Tigers Look to Continue Dominance of Terps

by - Correspondent -

COLLEGE PARK, Md. - For 13 of the last 14 years, including the last eight in a row, Clemson has had its way with Maryland.

Home or away, pass or run, it didn't really matter. When the teams met, it was naturally assumed that the Tigers would win. The only question was by how much.

My, how times have changed.

While Clemson bumps along through an up and down season, the Terrapins have vaulted into the elite of the Atlantic Coast Conference. At 8-1 (5-1 ACC), Maryland still harbors hopes of winning the conference title. To keep those hopes alive, beating Clemson (5-3, 3-3) is a must. The Terps appear ready, and so do their fans. Maryland has installed 3,000 extra seats for tonight's game, the first time that's happened since 1985.

Why the turnaround? Clemson head coach Tommy Bowden gives all the credit to new Maryland head man Ralph Friedgen.

"The biggest thing is they're playing with a lot of confidence right now," Bowden said. "Being in an environment where you've lost for several years in a row, and then all of a sudden the new guy comes in. Being in an environment like at Tulane and at Duke where I was in the 1980s, you get a mindset that's hard to break out of.

"They're playing with great emotion and great effort. There's a lot of confidence right now with their record, kind of like we were last year when we were 8-0 and ranked third in the nation."

Friedgen, acclaimed as a genius as offensive coordinator of Georgia Tech and with the NFL's San Diego Chargers, has added to his growing legacy by building his first Maryland team around defense.

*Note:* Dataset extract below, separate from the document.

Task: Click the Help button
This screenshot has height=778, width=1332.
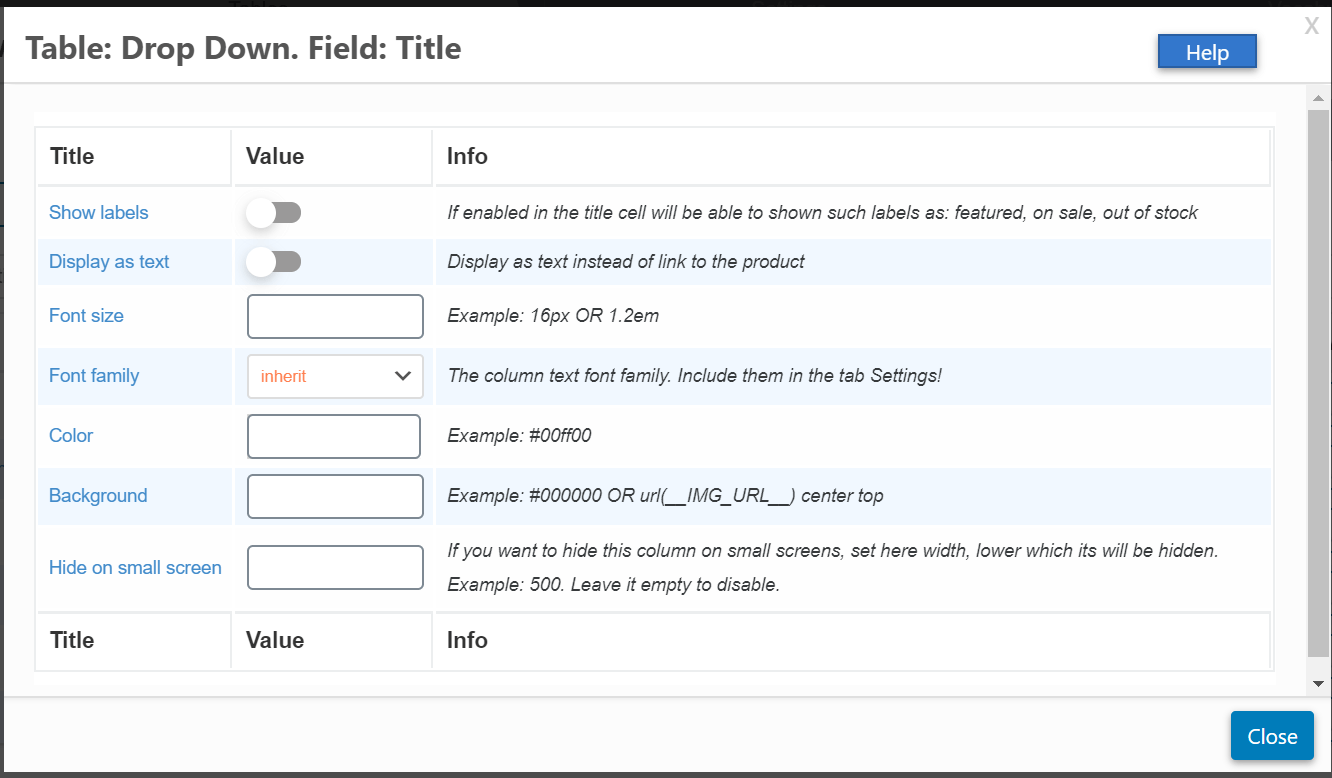Action: [1206, 53]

The Terps have shut down opposing team's rushing attacks, giving up just 92 yards per game. Add to that 25 turnovers forced through the first nine games, and it's easy to see why Friedgen turned to that side of the ball to make a statement.

"They pressure. I think they're leading the conference in sacks," Bowden said. "(Linebacker E.J. Wheeler), who played last year, right now is just playing real good. A lot of people rank him as maybe one of the top seven defensive players in the country. They play some three-man front, some four-man front. They've got a comprehensive scheme like most people and they're playing with a lot of confidence.

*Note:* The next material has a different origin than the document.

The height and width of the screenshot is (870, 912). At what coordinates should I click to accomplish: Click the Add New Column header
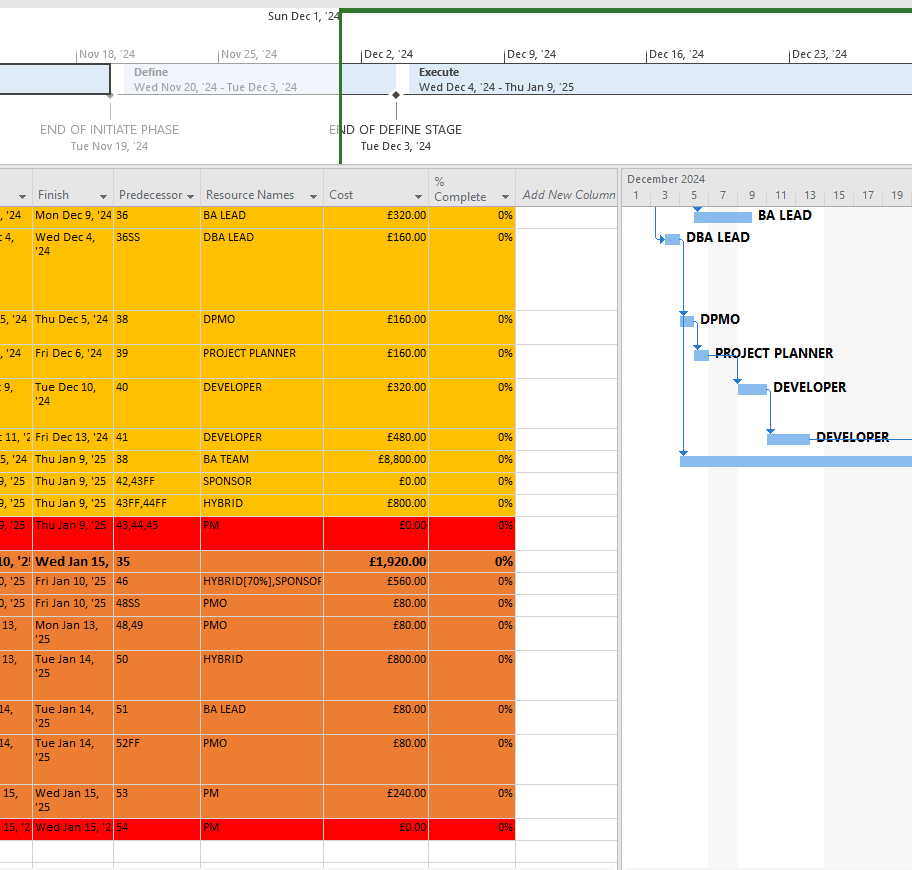567,194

"They are number two in the nation in turnovers and you have a pretty good chance to win if you get turnovers."

As for his own team, Bowden is looking for a strong finish under difficult circumstances.

Today it's the No. 13 team in the country. Next Saturday, it's on the road to play a ranked South Carolina team, only Clemson's most hated rival. Only on Dec. 1 do the Tigers get a break, hosting currently winless Duke in the season finale.

"You'd like for the guys who are playing to have a taste of success heading into the offseason," said Bowden. "I look at every game with equal importance. I thought every game my first year here was important it just so happened we played South Carolina at 5-5 with a bowl bid on the line.

"It's the same thing this year. I don't think the North Carolina or Florida State game is any more important than the Maryland or South Carolina or the Duke game."